My dog: please break this treat into much smaller pieces
[Jesus breaks bread]
This is my body[Jesus pours wine]
This is my blood[Jesus brings out Alex Trebek]
and THIS. IS. JEOPARDY.
Sure Xfinity internet service is overpriced and spotty but you can’t put a price on unintentionally being dropped from every Zoom meeting.
Dad: I’m sorry sweetie, times are hard so we had to send your pony sprinkles to the glue factory
Sprinkles: *at the conveyor putting lids on glue bottles* this is some bullshit
familiarity breeds contempt yes but honestly what doesn’t
Who said chivalry is dead, I open the door at least a hundred times a day for my cat and dogs.
My daughter forgot her gym uniform at home. When I arrived at her school to drop it off, I realized I also forgot the uniform.
I see where she gets it from.
Nature just builds 30 foot trees. Without even pulling a permit.
My wife called me from her job at the Velcro factory.
She’s stuck at work again.
A handshake means something completely different to a cannibal.
Signs that your pet dog might be a scorpion:
– Has six legs
– Fewer people want to pet it
– Responds to popular scorpion names like ‘Maurice’ or ‘Steve’
– Has a tail made of ouch
mobster: *choking me with garrote*
me: ok NOW I’m wearing a wire lol
[Joining a gang]
me: so who do I stab for initiation?
members: again, this is a book club
[My Funeral]
“He died doing what he loved… saying ‘Cars have to stop for pedestrians,’ as he stepped bravely into the crosswalk.”
Preacher: tell me your favourite verses son
Me: I dunno probably street fighter
Whoever named the White House and the Pentagon also probably named oranges.
A fox: People aren’t so bad. I hear they named a news station after us.
[Watches 1 minute of Hannity]
We attack the humans at dawn.
moses: watch me split the red sea in half
red sea: i’ve got a boyfriend
“You drive me to drink!”
-I shout at my taxi driver.
The fastest way to teach a kid to ride a bike is to strap their feet to the pedals and chase them with broccoli.

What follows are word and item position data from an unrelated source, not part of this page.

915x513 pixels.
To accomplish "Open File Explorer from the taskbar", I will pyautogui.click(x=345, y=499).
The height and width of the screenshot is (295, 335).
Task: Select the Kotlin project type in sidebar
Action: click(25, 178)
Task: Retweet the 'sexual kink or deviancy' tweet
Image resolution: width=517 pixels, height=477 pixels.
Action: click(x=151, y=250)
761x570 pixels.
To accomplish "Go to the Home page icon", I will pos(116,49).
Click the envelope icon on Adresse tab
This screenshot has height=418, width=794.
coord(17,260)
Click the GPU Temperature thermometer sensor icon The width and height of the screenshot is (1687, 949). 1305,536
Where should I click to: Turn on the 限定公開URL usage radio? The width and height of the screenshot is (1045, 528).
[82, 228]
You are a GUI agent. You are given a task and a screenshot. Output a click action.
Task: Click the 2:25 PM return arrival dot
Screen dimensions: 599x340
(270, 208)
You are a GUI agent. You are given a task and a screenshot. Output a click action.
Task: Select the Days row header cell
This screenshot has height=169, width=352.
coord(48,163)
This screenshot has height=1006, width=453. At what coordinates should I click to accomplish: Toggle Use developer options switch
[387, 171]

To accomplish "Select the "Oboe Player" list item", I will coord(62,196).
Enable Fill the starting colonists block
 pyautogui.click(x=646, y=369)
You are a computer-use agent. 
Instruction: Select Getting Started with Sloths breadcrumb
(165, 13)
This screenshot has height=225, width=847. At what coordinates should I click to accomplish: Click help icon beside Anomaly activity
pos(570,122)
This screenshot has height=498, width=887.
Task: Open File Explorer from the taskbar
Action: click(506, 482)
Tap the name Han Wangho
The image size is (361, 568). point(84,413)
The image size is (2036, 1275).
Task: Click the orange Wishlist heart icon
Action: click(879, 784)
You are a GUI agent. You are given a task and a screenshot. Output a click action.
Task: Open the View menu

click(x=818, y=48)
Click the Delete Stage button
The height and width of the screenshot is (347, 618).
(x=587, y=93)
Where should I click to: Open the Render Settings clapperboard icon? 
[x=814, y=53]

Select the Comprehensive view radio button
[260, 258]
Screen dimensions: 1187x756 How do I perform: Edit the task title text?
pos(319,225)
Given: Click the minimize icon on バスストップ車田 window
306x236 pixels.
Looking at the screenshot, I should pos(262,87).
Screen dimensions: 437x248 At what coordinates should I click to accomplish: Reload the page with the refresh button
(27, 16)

I was voted ‘Worlds Worst Bartender’ for my very unpopular tuna daiquiris.
The Internet: An electronic version of, “Now, why did I walk into this room?”
Me: *Posing nude for the first time*
Photographer: Absolutely stunning, but inappropriate for your drivers license tbh
I had a dream I killed someone, and all I did was panic about being caught…and cry.
Now I know I’d be a terrible murderer.
Friend – I just got mugged by a guy walking his dog!
Me – What kind of dog was it? What was it’s name? Was it cute? Did you pet it?
In a crowded elevator, tell all the tall people they have to get in the back because you’re going to take a group photo.
A guy just made fun of me for buying wine coolers at the store. I’m wearing crocs with socks and that’s what you’re going to make fun of?
Why jurors are not allowed to have cellphones in the courthouse:
Me, taking a selfie in the jury box: feeling cute, might convict someone later.
If you’re going to walk a mile in my shoes, please also wear my FitBit.
Let’s get married and have kids so instead of going out and spending hours talking and drinking we can spend hours waiting for a toddler to eat a chicken tender.